◆ **Work to complete**:
Print, exactly as written, the line in the entries below that contains "in the selector" and every line after it up to and including the last. Omit pictures.

Dataset items

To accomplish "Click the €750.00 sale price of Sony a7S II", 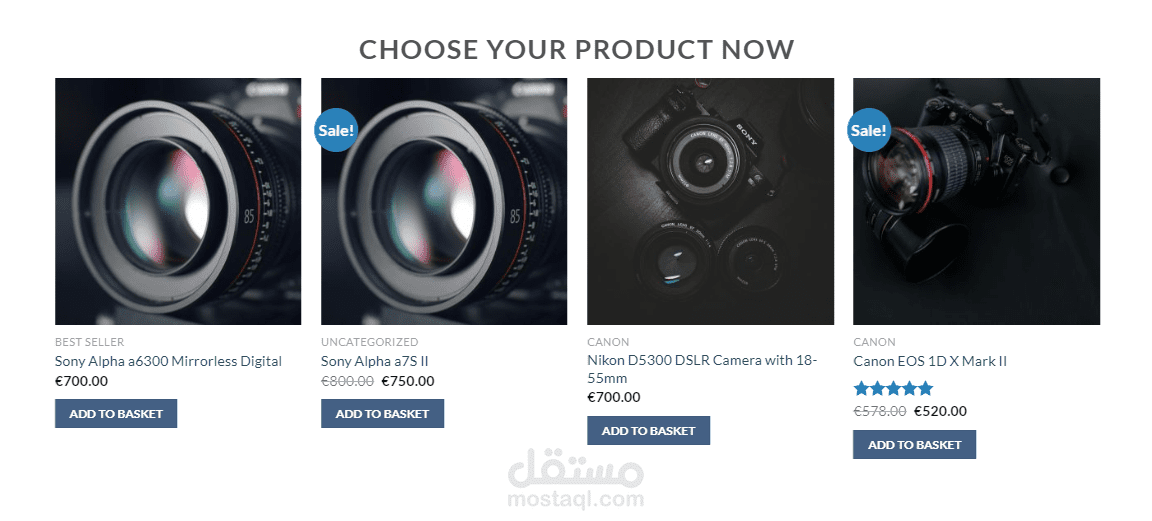I will [408, 381].
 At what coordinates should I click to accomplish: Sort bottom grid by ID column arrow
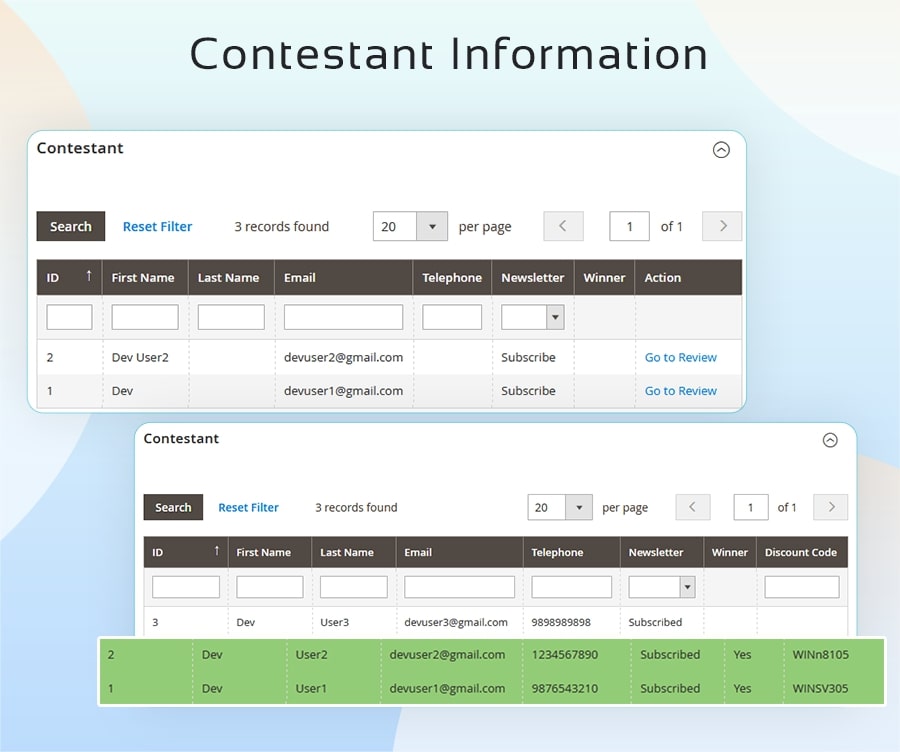pyautogui.click(x=216, y=551)
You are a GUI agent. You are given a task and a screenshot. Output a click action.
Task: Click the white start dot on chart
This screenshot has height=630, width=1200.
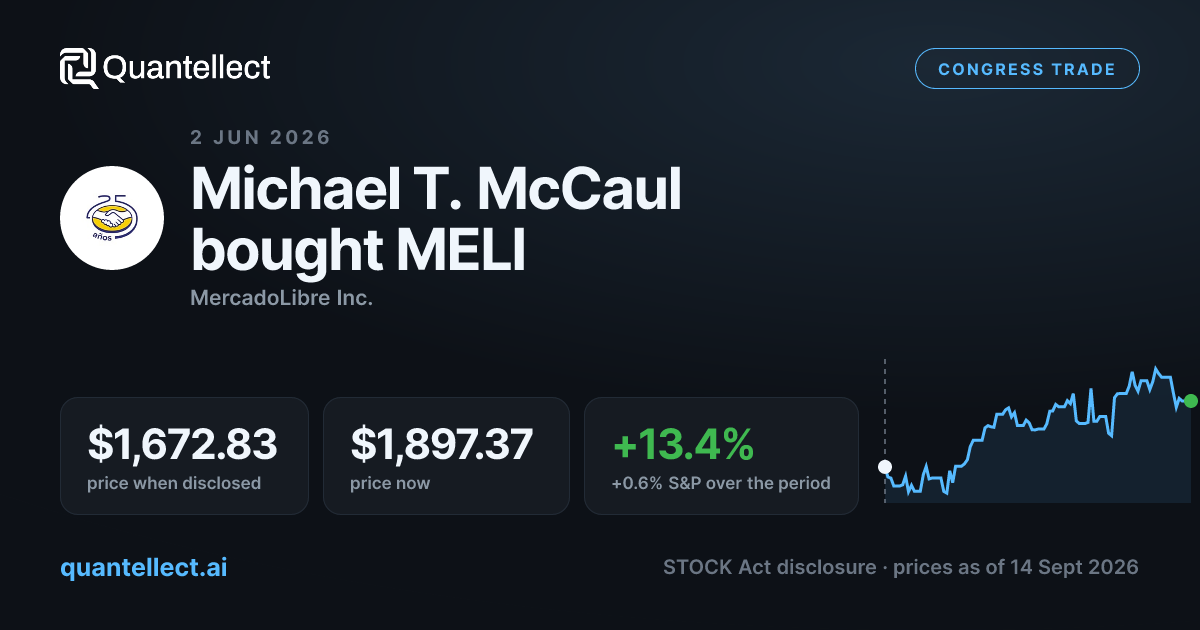[x=884, y=467]
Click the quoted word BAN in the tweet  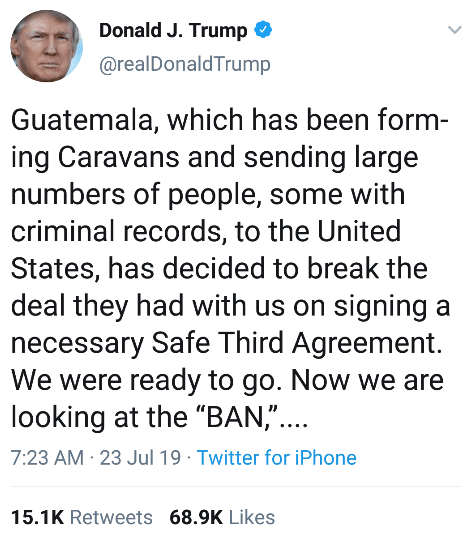tap(236, 417)
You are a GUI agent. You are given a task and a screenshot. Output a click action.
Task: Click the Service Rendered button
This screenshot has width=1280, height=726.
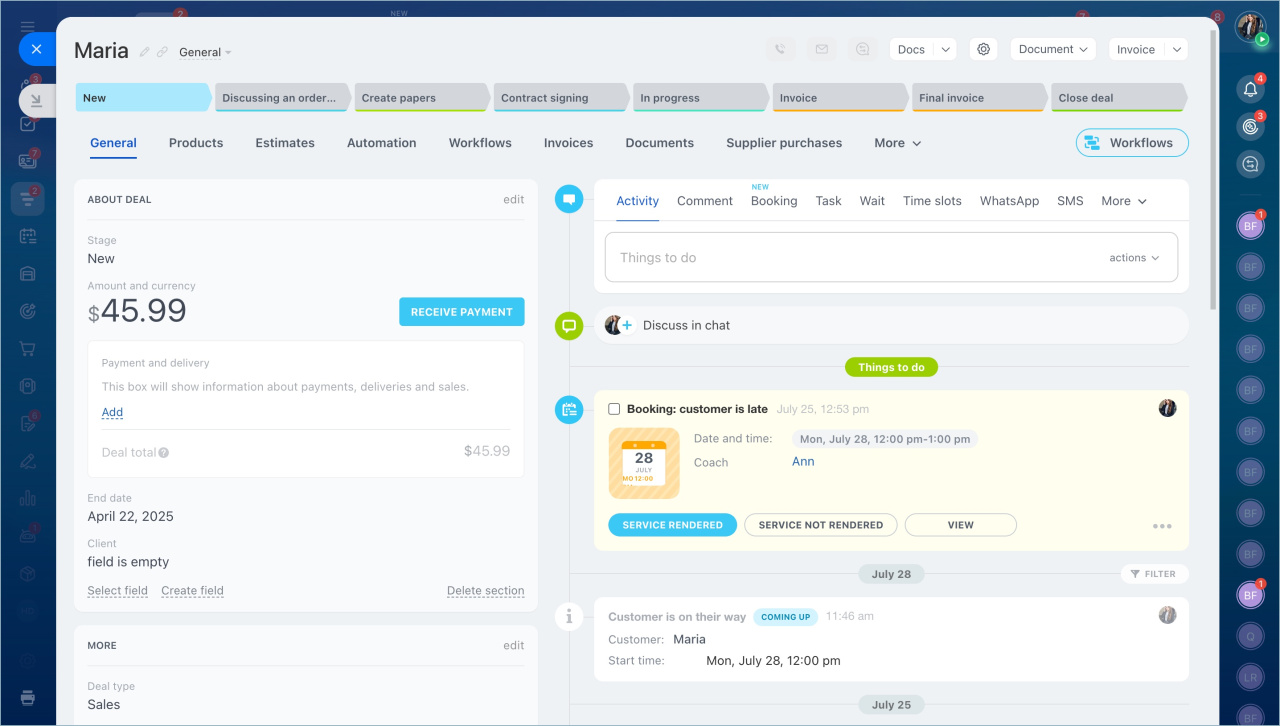pos(672,525)
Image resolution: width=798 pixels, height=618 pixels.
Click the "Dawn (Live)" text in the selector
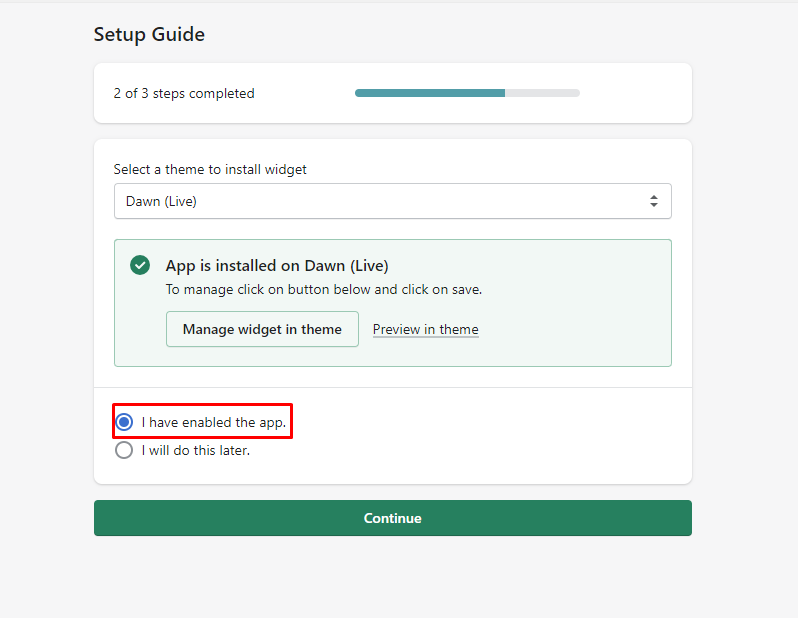(161, 201)
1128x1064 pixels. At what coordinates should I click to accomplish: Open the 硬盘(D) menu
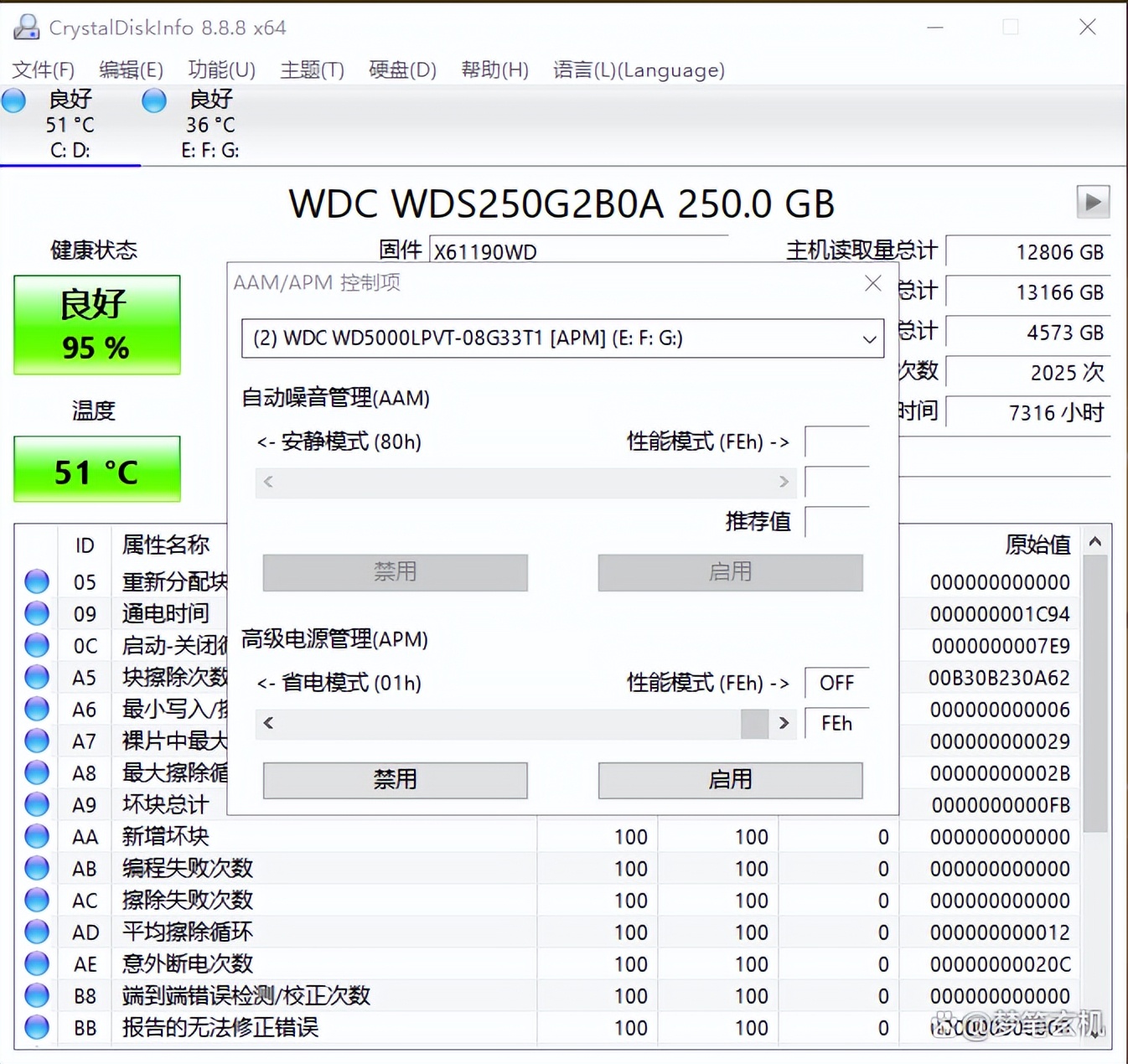pos(401,70)
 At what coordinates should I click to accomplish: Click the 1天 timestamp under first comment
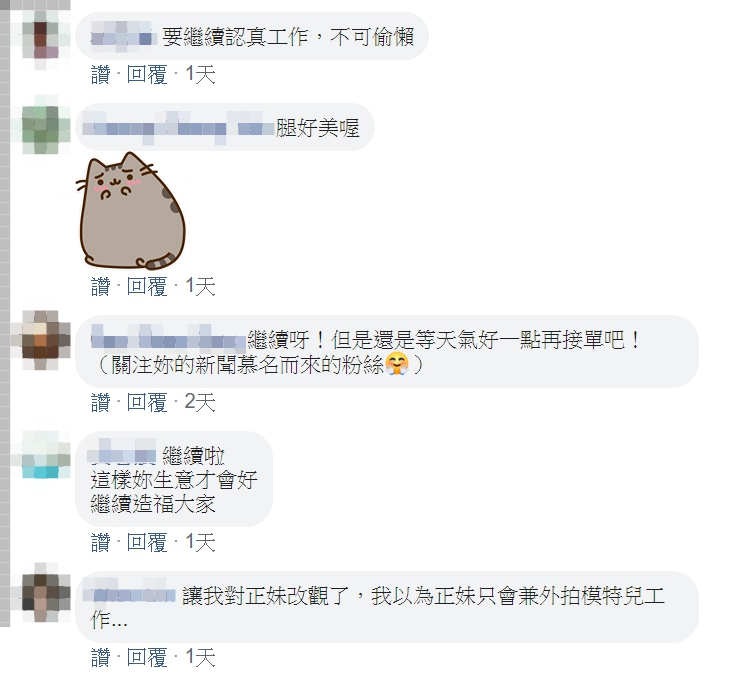tap(200, 74)
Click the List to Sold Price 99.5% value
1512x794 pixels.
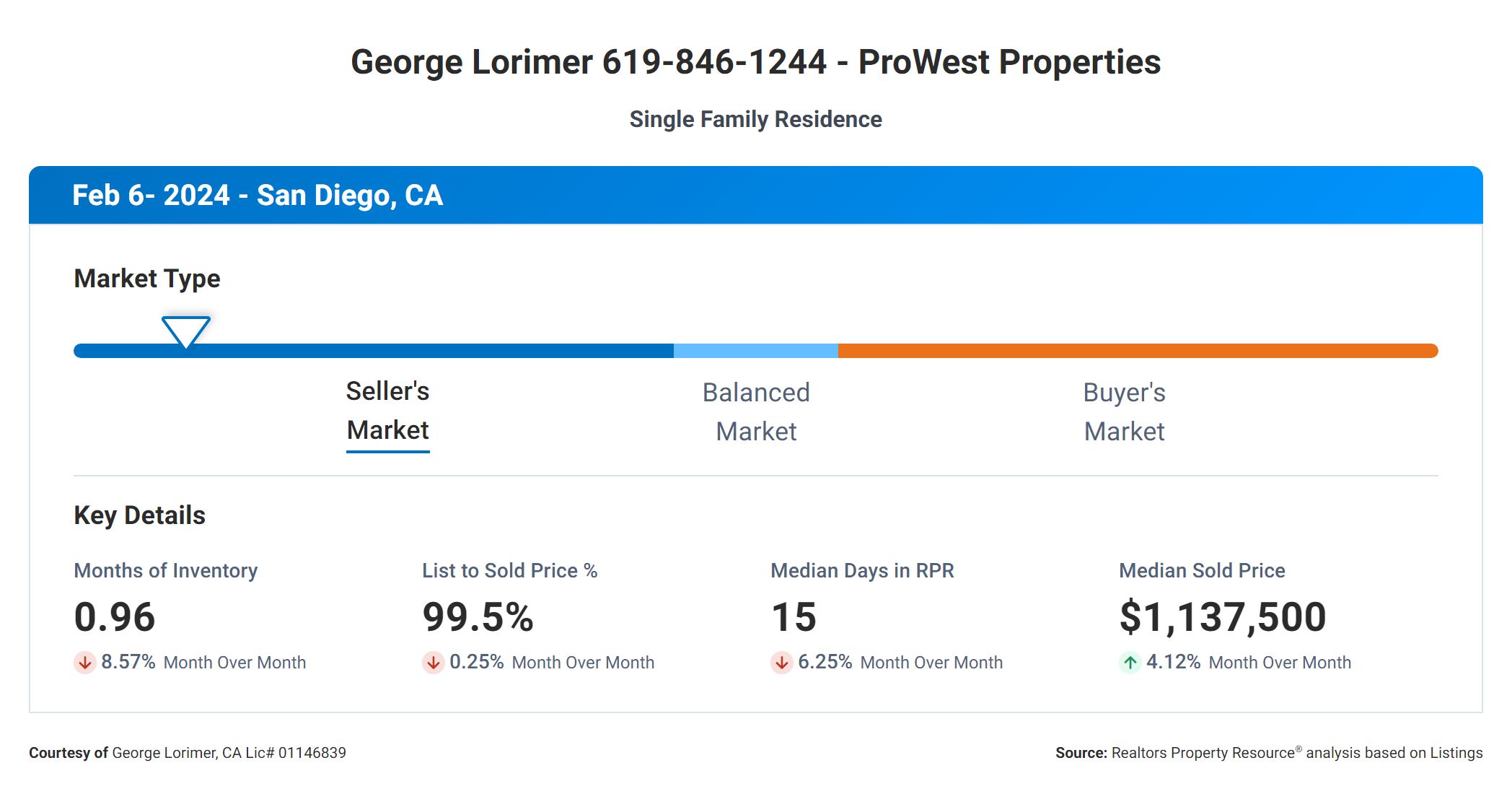478,617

◆ **Finished exercise**:
Click the "Dawn (Live)" text in the selector
(161, 201)
1128x1064 pixels. At what coordinates should I click to accomplish: Open the 硬盘(D) menu
pos(401,70)
 At what coordinates should I click to accomplish: Click the 1天 timestamp under first comment
tap(200, 74)
Click the List to Sold Price 99.5% value
1512x794 pixels.
478,617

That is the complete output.